• _WHAT TO WORK ON_:
Put every line of the following entries into a numbered list, skipping blank lines and leaving out the pictures.

═══ RECORDS FOR PROCESSING ═══

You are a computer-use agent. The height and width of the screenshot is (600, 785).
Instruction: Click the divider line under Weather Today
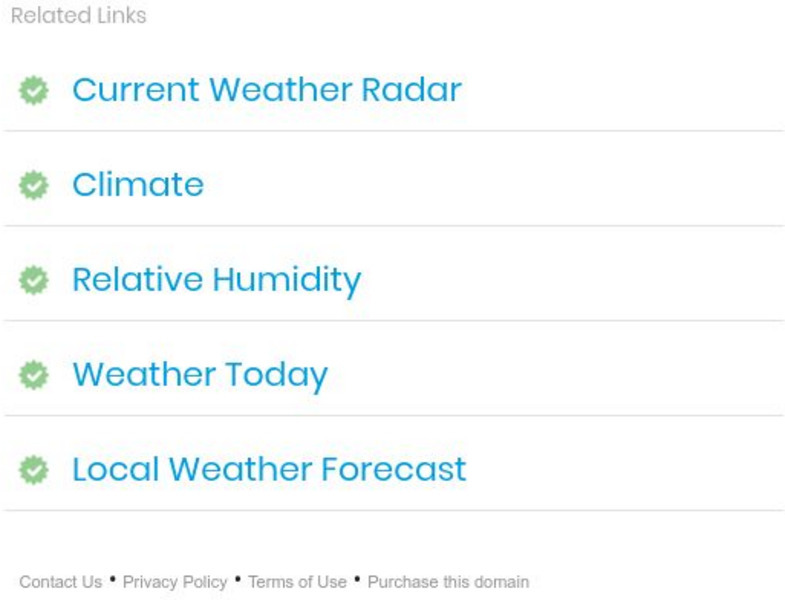point(393,416)
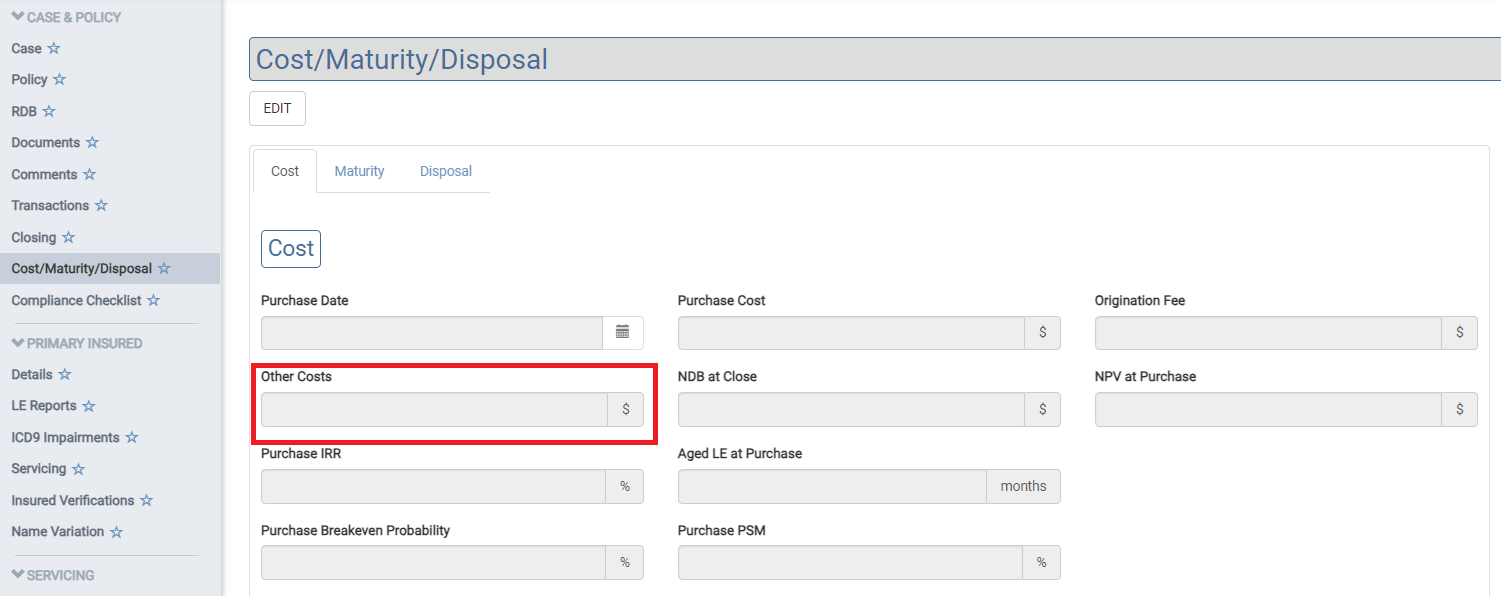Click the star beside LE Reports

89,406

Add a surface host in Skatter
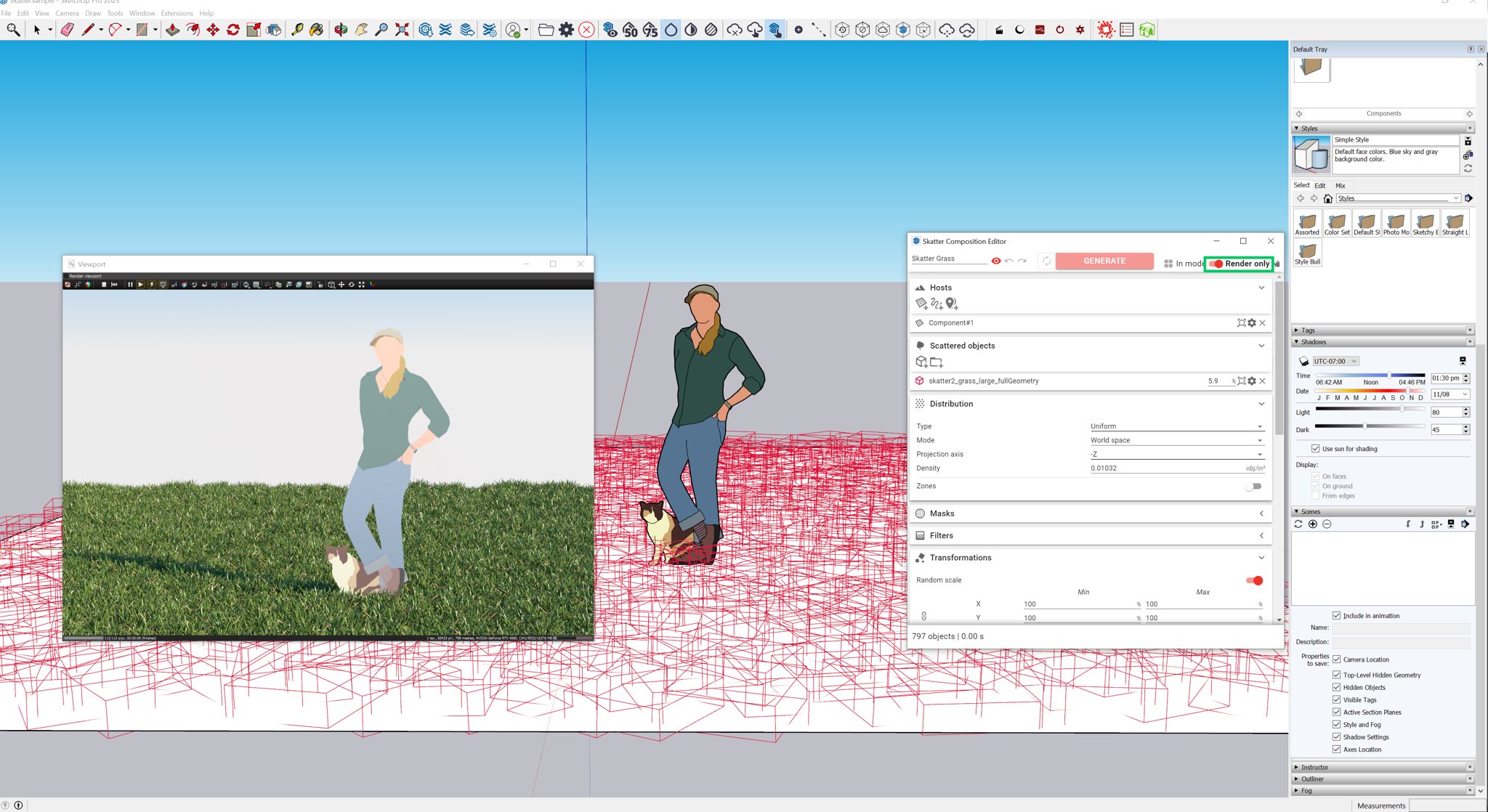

═══

• _EXERCISE RESULT_:
1. You are a computer-use agent. The height and width of the screenshot is (600, 785).
2. Instruction: Click the divider line under Weather Today
3. point(393,416)
4. Click the star beside LE Reports
5. 89,406
6. Add a surface host in Skatter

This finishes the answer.